C and Rust have roughly similar pointer UB. See Pointers Are Complicated II, or: We need better language specs

4 Likes

The potential drawback of unsafe Rust is that it is VERY hard to write correct (sound) unsafe Rust. 99% of the time you should just not even try it. A majority of Rust users use it "Pretty much never" ( to "go faster"). You may need to use it to interface to C or C++ code etc. or for low-level programming of IO devices.

2 Likes

It's an interesting dichotomy, on one-hand Rust is low-level and encourages direct memory manipulation and aims for C equivalent performance, while on the other-hand it has an extensive standard library and evolving language like C++. Of those two it's hard to say which is the clearer comparison. I would tend towards C personally, but that isn't to ignore the significance of the standard abstractions.

1 Like

By which I mean that the ways I might arrive at UB in either of Rust, C, or C++ can be very different.

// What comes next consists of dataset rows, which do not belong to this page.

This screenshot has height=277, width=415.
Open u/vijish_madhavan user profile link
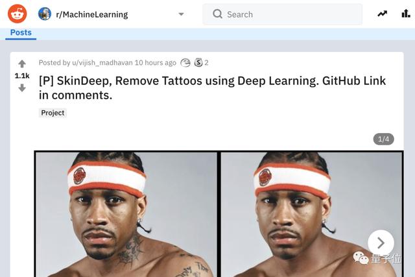pos(102,63)
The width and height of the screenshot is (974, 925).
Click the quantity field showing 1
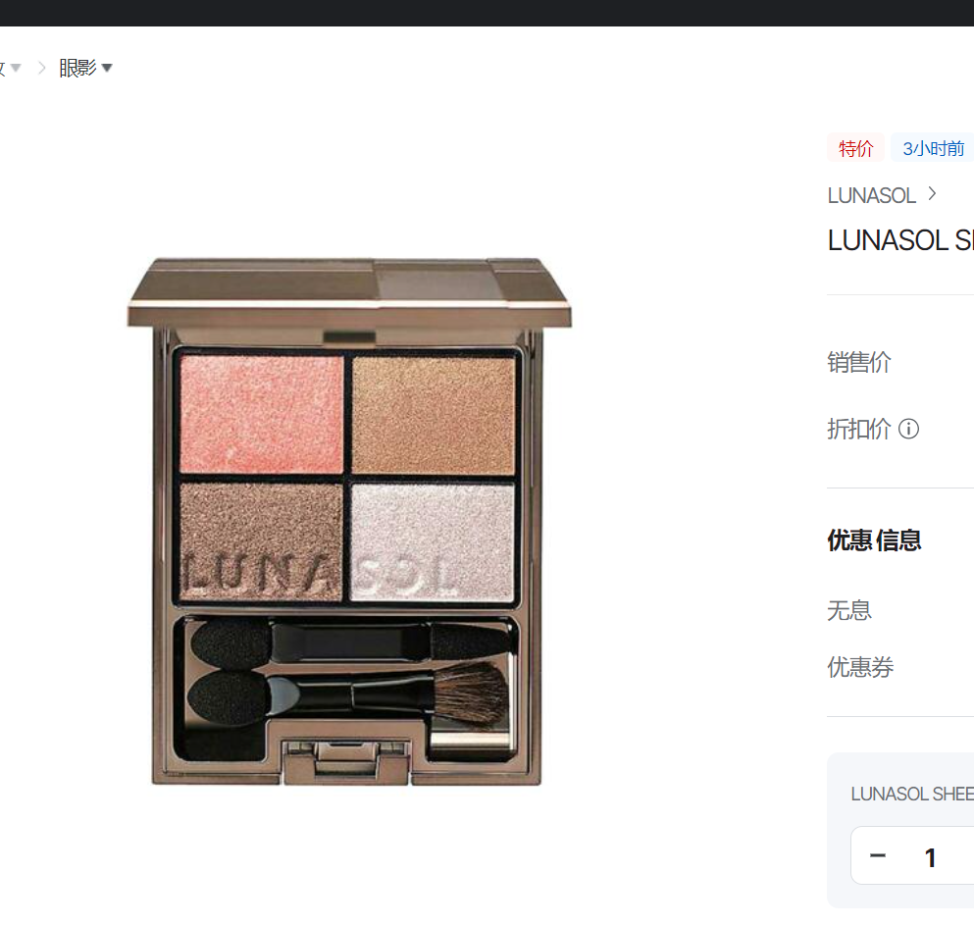pyautogui.click(x=930, y=857)
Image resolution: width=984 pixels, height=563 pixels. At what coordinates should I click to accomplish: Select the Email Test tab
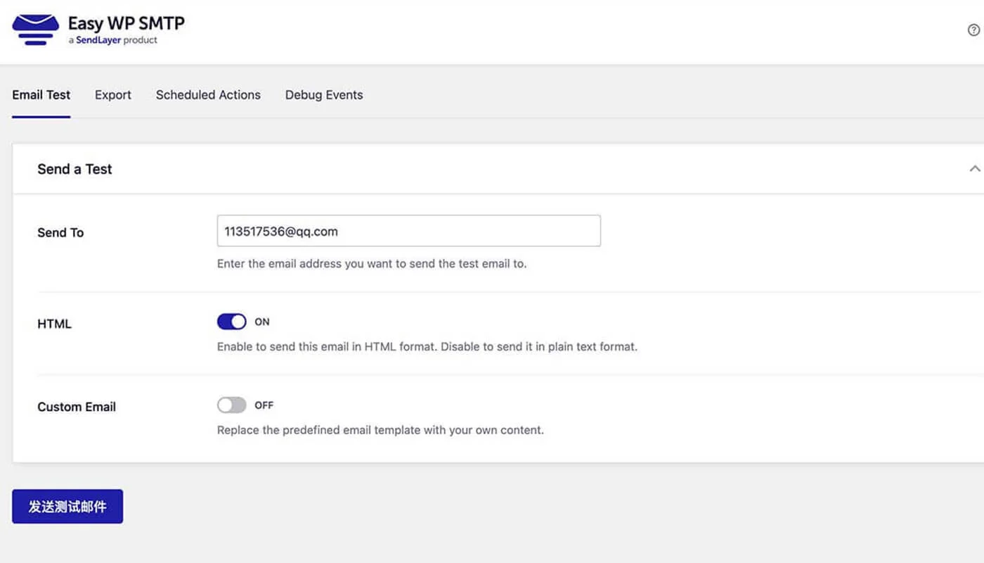coord(40,95)
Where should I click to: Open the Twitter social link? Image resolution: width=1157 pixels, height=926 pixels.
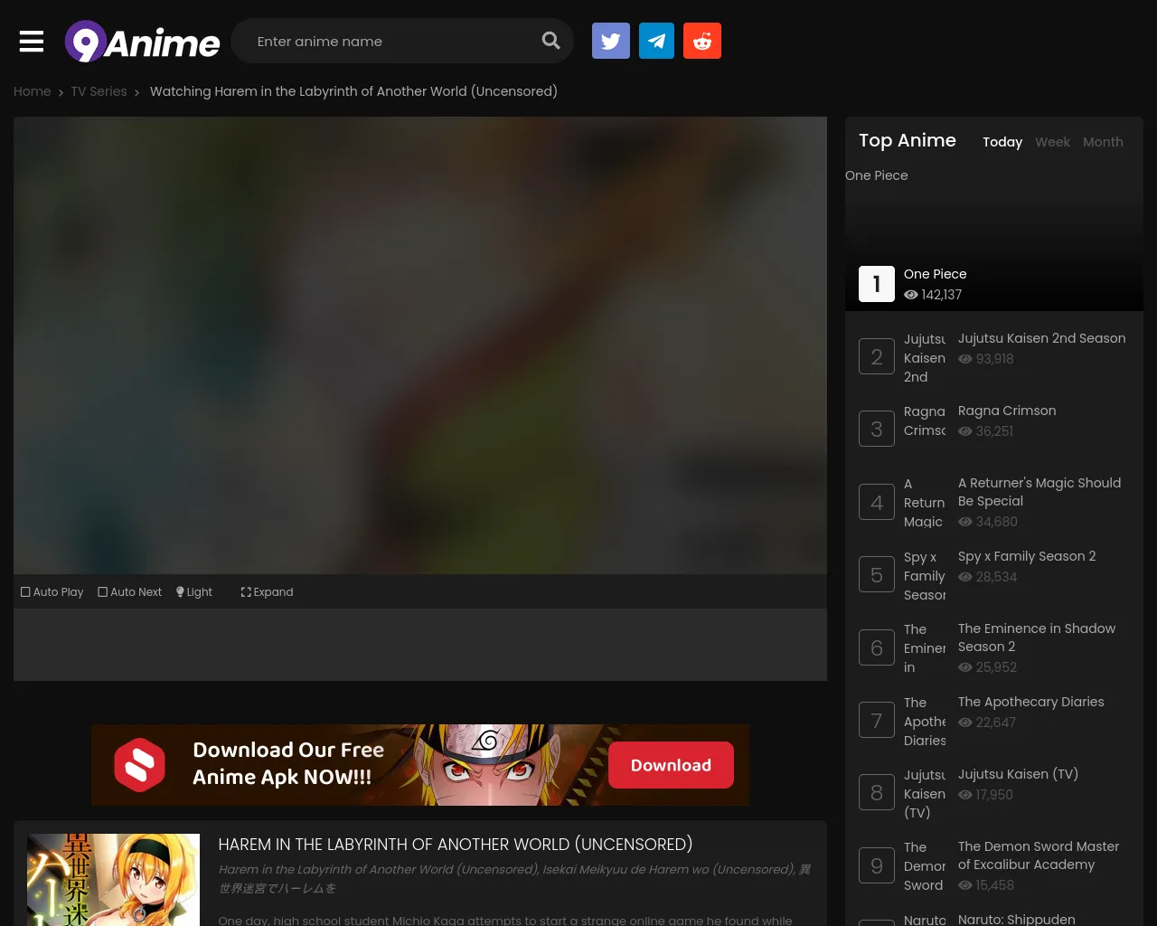[611, 41]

One difference other commenters haven't mentioned is that Rust is based on LLVM and there's one compiler (though gccrs might eventually be an alternative). But for C and C++ there are many choices (gcc, icc, clang, MSVC, etc.). Implementations may choose to not take advantage of optimizations based on undefined behavior, or may choose to define operations that C forbids (e.g. left shifting a negative number). You have the option of writing "incorrect" C that works with your vendor's compiler, with the risk that it might eventually break.

2 Likes

Yes, it’s interesting that the compilers differ in terms of the amount of issues, or warnings they each might create over certain code conditions.

For me, often, the use of unsafe, and by direct extension, the generating of UB in Rust is comparable to addressing low-level memory operations which are typical of C. In many cases with C++ the UB can result from the inappropriate use of high-level function calls. Rust has this too, of course, which is where tools like the geiger-counter are helpful. I think it’s just my perspective of when I see an unsafe block I’m usually expecting there’s going to be code contained which is working with low-level ops.

Really? How?

I understand that without "unsafe" Rust code is guaranteed to be free of UB. There may be "unsafe" in the lower levels but there I trust the authors of said "unsafe" have done the safety checks manually and there is no UB.

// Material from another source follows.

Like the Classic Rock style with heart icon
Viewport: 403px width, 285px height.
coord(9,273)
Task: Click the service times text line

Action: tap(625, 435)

That's the goal, but as it turns out, bugs[1] still happen.


  1. or maliciousness etc ↩︎

Ah yes, modulo bugs in the compiler. No doubt they will be fixed.

The wording was mostly me trying to avoid blanket generalizations. Though I agree it’s pretty/very hard to think of cases where the Rust compiler wouldn’t prevent really bad memory safety violations even with function indirection involved. Like it’s generally not that a non-unsafe wielding Rust user of a function would very often necessarily be responsible for mishandling memory as might be the case in C++ which has well-known examples of this, mostly because of the surface area of the language and general absence of compile time checks.

1 Like

And is a difference which I also think disproves comparisons and concerns about the size of the standard library, and the growth of the language generally.

On the other hand, while there are still compiler checks on unsafe code the area of the language with the least restrictions is inline-asm.